Finance director Miss Cribbs told the board the district’s financial statements are prepared under GAAP, audit results and FID reporting are due Nov. 1, and that while GRPS has an unmodified opinion, a prior food-service control lapse generated a corrective action plan.

Miss Cribbs, the district finance staff lead, gave a high-level briefing on the annual audit process, telling the board audits are a state requirement performed by a certified public accountant and that ‘‘the information is due to the state by November 1, and they have to be available to the public.’’

She said auditors normally perform systems testing in July, return after Labor Day to test balances and tie out assets and liabilities, and complete field work in roughly two weeks. Auditors deliver three principal documents: a report to the Board of Education, the full financial statements and a federal awards schedule with related report letters. She noted the district posts audit results on the district transparency page.
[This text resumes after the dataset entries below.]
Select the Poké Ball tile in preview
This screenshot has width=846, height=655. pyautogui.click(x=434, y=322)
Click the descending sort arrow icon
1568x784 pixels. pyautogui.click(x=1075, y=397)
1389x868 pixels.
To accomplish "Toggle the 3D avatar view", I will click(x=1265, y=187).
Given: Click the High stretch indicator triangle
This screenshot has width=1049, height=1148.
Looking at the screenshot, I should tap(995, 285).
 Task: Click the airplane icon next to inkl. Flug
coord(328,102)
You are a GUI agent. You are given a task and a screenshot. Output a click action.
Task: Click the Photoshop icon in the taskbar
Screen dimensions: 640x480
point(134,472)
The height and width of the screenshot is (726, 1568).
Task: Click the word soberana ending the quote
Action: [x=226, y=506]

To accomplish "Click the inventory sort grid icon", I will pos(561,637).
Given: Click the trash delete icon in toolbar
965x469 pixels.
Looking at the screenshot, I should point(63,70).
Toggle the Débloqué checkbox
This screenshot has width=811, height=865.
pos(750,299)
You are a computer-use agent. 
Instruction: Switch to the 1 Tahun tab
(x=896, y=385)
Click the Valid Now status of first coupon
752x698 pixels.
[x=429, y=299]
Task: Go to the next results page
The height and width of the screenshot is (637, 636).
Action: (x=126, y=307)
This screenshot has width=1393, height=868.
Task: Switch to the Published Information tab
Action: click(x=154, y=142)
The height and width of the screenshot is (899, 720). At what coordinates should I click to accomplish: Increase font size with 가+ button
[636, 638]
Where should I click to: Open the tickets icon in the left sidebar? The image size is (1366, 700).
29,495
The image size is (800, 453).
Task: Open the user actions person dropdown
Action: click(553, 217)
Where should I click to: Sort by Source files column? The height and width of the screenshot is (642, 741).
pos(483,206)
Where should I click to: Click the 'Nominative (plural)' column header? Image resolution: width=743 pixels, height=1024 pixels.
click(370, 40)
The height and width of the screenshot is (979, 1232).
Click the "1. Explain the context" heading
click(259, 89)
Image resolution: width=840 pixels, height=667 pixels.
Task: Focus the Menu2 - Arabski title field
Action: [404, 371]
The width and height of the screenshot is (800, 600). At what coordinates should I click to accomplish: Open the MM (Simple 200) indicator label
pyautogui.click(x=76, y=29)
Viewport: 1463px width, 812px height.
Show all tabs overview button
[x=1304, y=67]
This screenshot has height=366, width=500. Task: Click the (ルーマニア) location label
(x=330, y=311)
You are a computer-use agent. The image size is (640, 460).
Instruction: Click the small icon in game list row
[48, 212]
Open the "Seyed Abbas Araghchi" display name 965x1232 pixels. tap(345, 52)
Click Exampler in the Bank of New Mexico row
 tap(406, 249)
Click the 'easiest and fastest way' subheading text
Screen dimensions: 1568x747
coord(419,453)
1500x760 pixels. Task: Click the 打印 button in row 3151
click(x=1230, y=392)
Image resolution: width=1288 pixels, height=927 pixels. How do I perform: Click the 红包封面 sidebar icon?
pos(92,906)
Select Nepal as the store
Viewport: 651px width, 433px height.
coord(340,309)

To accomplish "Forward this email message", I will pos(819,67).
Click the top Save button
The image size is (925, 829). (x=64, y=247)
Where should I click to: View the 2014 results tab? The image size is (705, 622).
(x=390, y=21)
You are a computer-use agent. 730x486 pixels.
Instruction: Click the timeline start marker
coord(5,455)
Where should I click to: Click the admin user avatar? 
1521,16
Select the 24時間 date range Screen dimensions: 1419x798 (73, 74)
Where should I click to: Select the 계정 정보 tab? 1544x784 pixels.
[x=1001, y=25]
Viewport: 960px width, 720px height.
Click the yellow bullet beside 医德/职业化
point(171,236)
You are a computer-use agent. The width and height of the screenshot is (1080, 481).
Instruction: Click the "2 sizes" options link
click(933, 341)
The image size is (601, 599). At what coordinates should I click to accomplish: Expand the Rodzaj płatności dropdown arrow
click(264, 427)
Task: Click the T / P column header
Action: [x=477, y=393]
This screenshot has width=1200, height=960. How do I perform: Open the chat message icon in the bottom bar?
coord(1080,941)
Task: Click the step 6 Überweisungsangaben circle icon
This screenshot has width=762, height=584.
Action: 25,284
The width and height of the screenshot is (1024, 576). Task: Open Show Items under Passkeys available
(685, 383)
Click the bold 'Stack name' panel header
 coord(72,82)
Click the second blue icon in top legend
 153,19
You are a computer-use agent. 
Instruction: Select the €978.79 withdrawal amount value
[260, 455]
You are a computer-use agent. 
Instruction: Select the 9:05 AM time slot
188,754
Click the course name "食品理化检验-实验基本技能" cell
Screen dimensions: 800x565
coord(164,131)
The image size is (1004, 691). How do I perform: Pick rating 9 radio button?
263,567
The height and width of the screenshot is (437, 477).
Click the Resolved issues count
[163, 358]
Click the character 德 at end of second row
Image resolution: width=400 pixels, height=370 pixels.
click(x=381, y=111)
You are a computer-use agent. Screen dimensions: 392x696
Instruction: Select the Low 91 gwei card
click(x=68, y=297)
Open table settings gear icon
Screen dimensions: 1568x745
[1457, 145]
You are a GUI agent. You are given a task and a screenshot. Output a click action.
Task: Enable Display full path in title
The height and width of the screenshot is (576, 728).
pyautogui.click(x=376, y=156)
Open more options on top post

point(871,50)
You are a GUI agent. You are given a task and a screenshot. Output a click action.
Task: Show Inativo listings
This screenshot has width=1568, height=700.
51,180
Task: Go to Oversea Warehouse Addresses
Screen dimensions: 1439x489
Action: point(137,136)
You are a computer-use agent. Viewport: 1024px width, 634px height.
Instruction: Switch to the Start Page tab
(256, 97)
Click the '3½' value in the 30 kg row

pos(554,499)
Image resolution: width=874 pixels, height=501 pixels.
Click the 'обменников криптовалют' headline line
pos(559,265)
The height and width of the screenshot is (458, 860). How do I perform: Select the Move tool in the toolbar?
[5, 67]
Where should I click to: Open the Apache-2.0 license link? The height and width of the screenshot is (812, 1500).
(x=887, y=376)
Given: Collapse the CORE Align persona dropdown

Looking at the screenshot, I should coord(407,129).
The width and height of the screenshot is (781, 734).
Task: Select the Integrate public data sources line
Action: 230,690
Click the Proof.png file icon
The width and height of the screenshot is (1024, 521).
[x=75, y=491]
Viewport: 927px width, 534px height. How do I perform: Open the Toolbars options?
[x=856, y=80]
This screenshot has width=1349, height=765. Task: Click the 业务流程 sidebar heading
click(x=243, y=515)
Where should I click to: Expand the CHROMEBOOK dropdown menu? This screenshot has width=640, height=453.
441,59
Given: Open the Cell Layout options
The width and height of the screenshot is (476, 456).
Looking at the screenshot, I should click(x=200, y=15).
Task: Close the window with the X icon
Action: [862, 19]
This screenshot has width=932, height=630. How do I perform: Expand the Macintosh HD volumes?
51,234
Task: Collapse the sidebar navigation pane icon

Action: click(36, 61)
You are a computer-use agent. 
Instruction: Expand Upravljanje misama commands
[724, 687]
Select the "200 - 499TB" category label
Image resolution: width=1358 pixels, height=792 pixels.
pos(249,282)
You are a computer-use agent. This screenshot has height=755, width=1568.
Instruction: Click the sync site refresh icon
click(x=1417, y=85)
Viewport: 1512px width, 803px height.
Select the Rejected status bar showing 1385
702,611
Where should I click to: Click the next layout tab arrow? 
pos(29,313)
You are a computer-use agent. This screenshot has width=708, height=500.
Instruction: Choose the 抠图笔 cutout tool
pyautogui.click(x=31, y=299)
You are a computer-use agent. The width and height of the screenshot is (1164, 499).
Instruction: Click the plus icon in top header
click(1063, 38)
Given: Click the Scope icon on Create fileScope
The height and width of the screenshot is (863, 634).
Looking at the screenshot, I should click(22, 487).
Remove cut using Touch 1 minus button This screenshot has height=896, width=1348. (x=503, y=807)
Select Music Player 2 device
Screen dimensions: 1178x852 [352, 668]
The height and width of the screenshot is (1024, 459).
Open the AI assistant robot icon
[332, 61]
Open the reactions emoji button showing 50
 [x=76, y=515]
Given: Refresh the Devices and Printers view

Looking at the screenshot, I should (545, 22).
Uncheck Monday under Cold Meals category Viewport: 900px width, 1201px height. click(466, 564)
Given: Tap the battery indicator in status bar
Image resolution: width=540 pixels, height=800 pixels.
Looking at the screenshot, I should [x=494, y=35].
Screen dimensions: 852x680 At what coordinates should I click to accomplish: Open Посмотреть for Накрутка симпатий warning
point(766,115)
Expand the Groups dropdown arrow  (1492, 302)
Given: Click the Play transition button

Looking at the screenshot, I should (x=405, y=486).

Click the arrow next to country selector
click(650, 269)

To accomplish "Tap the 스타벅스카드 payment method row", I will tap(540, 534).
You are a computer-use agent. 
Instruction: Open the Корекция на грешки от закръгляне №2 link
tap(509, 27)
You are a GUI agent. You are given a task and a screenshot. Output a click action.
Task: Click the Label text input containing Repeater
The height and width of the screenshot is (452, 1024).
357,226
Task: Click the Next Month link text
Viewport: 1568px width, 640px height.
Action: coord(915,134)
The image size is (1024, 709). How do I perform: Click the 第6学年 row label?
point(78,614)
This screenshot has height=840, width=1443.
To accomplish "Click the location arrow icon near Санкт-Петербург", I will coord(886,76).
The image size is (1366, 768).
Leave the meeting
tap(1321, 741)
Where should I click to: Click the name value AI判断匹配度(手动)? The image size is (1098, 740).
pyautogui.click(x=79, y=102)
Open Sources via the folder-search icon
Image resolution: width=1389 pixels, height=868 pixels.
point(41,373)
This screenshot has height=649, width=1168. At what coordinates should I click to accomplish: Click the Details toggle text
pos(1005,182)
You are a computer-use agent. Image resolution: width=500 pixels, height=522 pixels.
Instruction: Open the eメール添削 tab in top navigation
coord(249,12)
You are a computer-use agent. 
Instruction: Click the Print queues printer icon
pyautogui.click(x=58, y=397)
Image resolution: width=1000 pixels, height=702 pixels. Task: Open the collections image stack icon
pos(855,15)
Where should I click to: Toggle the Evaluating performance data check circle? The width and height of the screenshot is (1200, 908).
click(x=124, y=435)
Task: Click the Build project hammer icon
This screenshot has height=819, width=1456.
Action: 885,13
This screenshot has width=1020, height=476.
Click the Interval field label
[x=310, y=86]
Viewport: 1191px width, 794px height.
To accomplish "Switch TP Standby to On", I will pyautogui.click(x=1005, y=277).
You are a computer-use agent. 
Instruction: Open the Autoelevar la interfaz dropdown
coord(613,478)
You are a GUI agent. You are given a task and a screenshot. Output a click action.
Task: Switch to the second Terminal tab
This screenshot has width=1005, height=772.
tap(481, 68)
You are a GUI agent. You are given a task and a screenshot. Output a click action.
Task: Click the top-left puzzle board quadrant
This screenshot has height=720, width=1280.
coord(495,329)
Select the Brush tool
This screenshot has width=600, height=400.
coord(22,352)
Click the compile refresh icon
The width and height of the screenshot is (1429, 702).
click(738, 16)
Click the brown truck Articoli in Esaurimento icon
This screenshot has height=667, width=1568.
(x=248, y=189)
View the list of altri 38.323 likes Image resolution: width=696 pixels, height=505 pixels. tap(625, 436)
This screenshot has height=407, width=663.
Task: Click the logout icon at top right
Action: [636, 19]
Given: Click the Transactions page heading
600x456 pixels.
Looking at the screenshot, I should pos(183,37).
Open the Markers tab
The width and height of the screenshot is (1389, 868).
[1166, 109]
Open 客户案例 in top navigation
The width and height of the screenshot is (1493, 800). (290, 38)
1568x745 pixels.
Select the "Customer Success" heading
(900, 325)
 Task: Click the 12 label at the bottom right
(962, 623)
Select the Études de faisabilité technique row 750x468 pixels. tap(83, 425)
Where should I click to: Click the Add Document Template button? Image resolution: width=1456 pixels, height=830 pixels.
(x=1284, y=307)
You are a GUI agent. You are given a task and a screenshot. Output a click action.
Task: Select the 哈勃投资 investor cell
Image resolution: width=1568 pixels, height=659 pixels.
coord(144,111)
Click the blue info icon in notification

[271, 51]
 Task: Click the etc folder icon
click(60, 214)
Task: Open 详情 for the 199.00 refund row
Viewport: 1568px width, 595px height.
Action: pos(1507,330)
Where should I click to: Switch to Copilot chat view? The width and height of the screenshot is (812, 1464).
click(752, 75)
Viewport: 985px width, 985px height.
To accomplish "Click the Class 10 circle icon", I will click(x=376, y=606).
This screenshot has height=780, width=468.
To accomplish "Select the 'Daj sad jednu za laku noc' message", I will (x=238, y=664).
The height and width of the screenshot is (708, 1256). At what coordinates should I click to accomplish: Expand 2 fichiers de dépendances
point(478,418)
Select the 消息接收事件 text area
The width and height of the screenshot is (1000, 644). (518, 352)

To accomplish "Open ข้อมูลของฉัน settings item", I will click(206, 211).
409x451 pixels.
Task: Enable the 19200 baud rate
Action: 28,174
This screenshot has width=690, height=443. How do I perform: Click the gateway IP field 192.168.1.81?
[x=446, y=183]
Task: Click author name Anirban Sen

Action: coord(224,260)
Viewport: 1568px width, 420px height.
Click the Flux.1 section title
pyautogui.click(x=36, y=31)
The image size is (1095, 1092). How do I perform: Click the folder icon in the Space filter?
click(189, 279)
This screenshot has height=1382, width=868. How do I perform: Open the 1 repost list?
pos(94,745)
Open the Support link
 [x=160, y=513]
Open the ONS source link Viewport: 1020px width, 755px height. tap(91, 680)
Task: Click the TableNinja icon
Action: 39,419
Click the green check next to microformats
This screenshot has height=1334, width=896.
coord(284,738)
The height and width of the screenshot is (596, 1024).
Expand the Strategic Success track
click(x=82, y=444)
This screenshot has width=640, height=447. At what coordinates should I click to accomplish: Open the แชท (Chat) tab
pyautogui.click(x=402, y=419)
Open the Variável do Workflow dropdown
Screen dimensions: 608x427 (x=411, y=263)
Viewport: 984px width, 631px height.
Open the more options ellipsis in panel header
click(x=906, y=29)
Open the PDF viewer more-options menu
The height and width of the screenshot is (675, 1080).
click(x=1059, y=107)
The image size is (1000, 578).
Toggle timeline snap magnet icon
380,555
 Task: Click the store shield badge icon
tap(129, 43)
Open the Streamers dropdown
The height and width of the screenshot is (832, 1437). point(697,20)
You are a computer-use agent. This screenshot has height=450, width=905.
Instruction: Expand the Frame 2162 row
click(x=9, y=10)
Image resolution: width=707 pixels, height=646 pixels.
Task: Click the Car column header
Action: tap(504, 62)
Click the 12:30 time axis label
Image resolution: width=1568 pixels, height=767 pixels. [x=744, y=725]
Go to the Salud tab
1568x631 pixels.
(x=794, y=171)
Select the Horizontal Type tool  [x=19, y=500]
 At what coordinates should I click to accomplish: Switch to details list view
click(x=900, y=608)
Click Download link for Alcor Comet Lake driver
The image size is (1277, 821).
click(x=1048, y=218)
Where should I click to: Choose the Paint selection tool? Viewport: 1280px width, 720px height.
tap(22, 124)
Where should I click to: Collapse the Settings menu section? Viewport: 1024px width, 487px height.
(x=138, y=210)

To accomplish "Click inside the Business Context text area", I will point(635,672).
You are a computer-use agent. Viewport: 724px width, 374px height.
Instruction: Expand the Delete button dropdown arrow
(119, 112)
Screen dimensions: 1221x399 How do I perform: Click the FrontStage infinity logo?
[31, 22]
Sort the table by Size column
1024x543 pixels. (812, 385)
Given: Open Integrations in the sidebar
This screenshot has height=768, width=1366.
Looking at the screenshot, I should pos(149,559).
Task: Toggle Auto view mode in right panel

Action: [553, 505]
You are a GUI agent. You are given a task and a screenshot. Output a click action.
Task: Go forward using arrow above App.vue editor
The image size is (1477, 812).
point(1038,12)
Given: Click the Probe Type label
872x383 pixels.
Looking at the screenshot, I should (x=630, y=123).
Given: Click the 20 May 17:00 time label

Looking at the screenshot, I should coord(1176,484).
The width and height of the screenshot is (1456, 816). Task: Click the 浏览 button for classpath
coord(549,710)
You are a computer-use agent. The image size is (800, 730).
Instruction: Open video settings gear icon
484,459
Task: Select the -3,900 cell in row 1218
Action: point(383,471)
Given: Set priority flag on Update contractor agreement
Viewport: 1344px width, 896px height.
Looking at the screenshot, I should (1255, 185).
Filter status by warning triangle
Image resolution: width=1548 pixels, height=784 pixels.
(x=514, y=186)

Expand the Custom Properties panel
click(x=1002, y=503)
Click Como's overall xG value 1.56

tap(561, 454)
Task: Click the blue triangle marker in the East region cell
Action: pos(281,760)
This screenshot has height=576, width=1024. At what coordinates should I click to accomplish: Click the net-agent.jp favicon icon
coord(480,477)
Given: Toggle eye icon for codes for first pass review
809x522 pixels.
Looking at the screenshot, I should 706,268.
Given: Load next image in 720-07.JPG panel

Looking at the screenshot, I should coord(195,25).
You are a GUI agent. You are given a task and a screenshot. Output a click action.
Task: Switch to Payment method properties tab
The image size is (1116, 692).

On accounting standards, Miss Cribbs said the district is implementing GASB 101 related to compensated absences, which will change how some items are recorded in the statements. She also said the district will ask Plante Moran to prepare the annual financial statements this year to improve efficiency given recent business-office staffing changes.

Addressing findings, Miss Cribbs reviewed the last five years of single-audit reports and said most years showed no findings, but auditors previously identified a significant deficiency tied to food-service administration. The issue involved manual free/reduced lunch applications (one of 53 manual applications contained inconsistencies) that led to an improper reduced-price determination; food service added an extra review step and submitted a corrective action plan.

Board members asked whether findings preclude an unmodified opinion; Miss Cribbs confirmed they do not, explaining that an unmodified opinion means the financial statements are ‘‘fairly presented in all material respects’’ even when control findings exist. She said districts that expend more than $750,000 in federal awards are subject to single-audit testing and that auditors rotate testing among major programs (this year including child nutrition and special education clusters).

The briefing concluded with a reminder that auditors present results to the board in October and that the audit and FID reporting must be completed by the November 1 deadline.